Incapacitation And Public Protection

  • The utilitarian justification.

  • In the UK and US, incapacitation has a strong presence in the field of penal policy. This is a utilitarian approach because the aim is to maximise happiness on society, and this can be done by removing dangerous offenders. Not inherently incompatible with incompatible with the rationales behind rehabilitation, because incapacitation can be combined with rehabilitation strategies.

  • In utilitarian terms, society should be protected for as long as possible from dangerous offenders. The most effective form of incapacitation is the death penalty, however in abolitionist jurisdictions imprisonment is the favoured method.

  • But this does not solve the long-term problems of crime.

    • There still exists the risk of prisoners escaping

    • Opportunities to commit crimes in prison

    • Offending may continue on release

  • Using prisons as warehouses for offenders is not a cost-effective strategy, and for some crimes it may mean that other offenders will move into the incarcerated offender’s territory.

  • Does incarceration even work?

    • May ultimately lead to higher offending rates

    • Dehumanising of offenders in prison

    • Opportunities to learn from other offenders

  • Coalition government is looking to cut the number of people in prisons because of the financial burden.
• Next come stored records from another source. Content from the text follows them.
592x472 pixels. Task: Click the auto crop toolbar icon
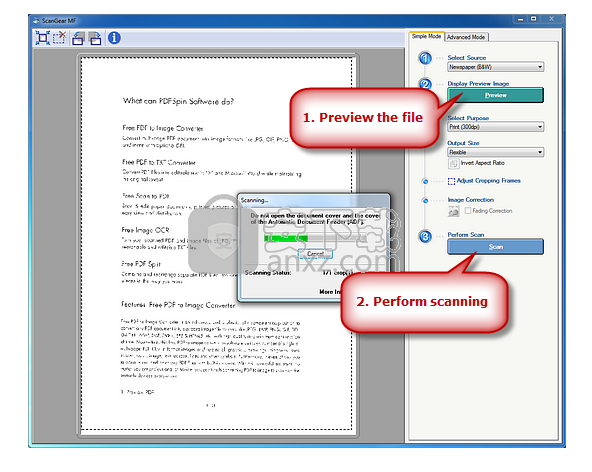[42, 38]
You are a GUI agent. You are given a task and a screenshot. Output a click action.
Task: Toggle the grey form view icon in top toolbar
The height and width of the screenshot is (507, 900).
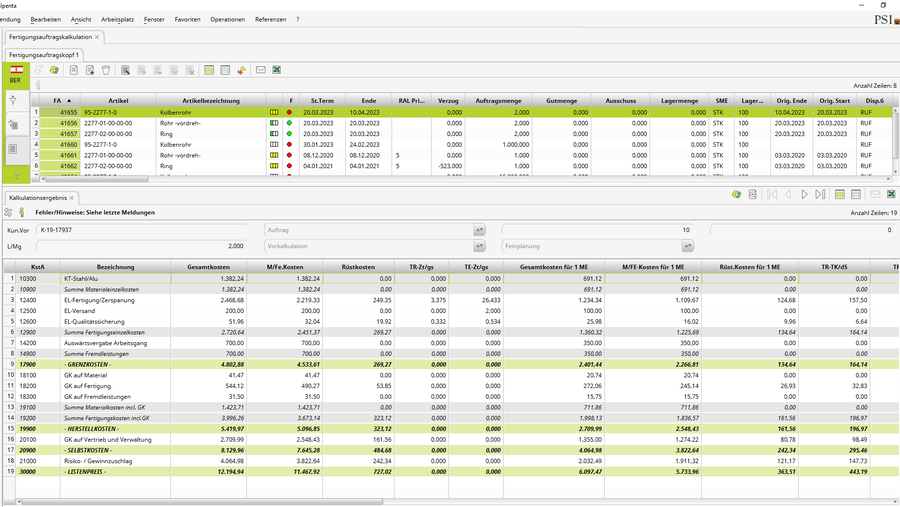pos(225,70)
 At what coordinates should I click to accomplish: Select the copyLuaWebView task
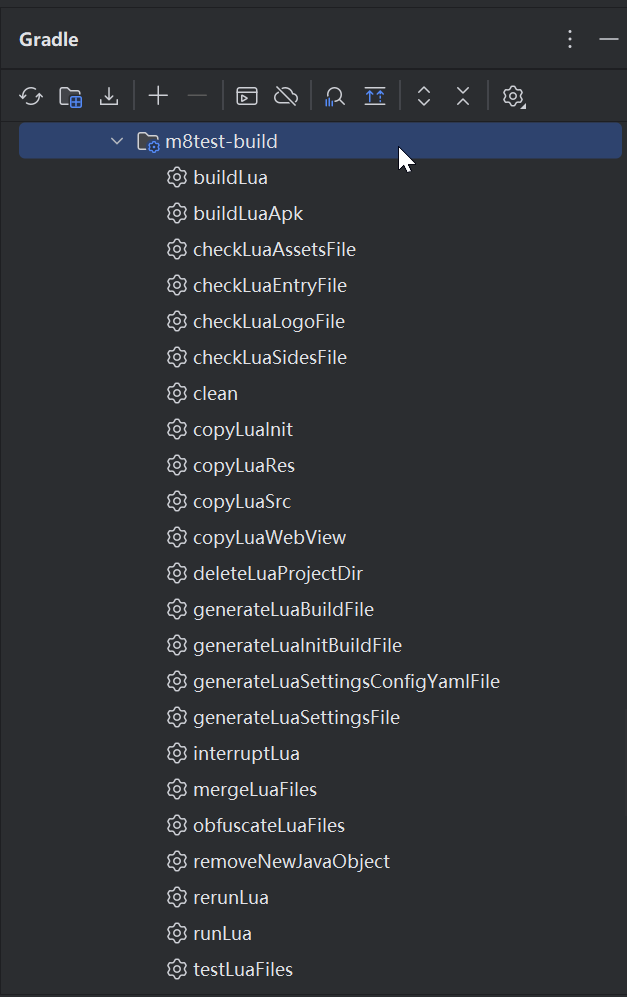point(269,538)
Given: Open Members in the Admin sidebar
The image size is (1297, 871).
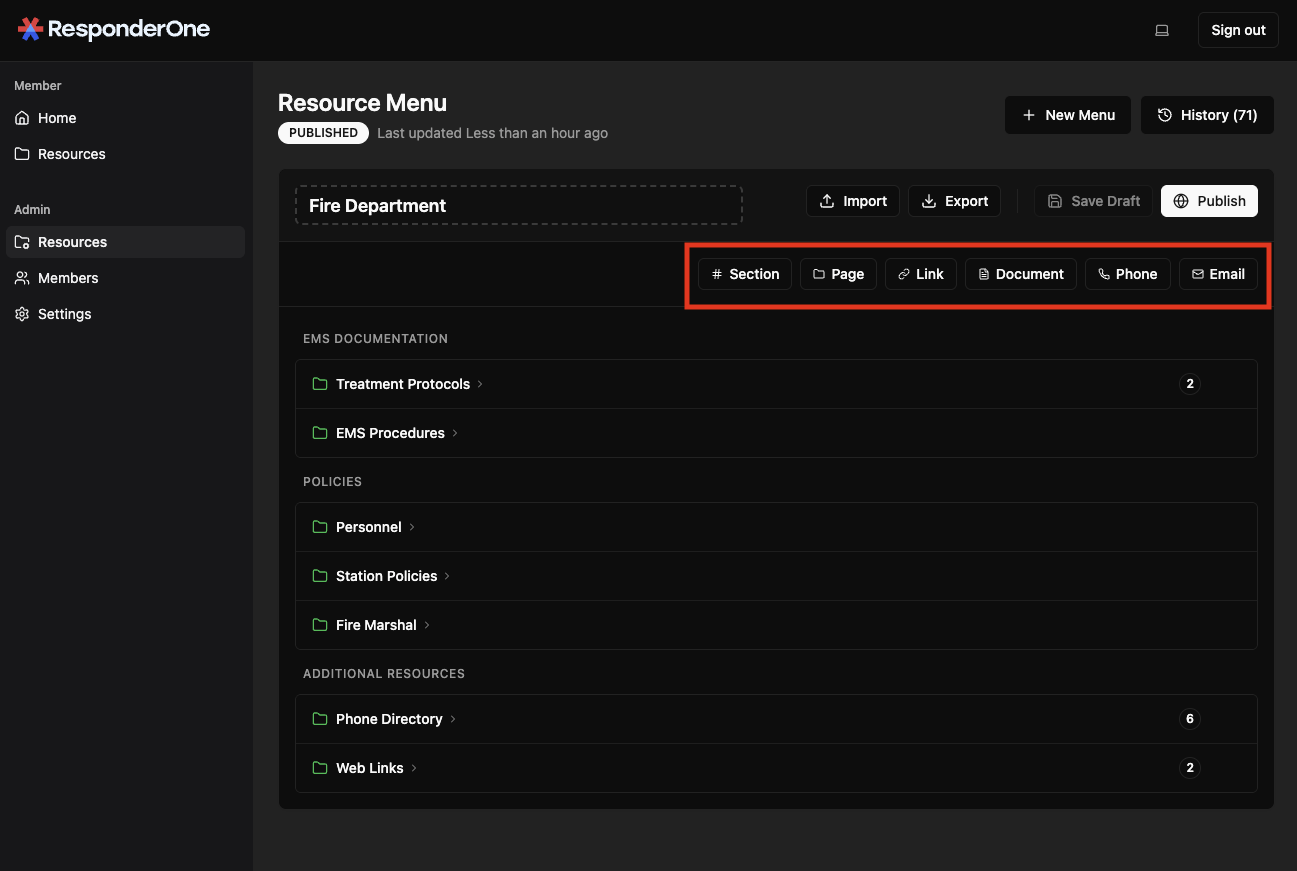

The reductions in crime from the use of custody are fairly minimal; punishment is only one factor in criminality. Incapacitation is an extremely expensive option for the reductions that it yields.

  • Is it better to invest resources in policing rather than punishment?

  • In recent years, because of the drain on pubic resources, there has been a tendency to reserve prison for those who are most likely to reoffend.

Selective and categorical incapacitation

Distinguish between the different forms of incapacitation. Both are forms of predictive sentencing. Who should shoulder the risk of harm? The potential future victim or the offender by...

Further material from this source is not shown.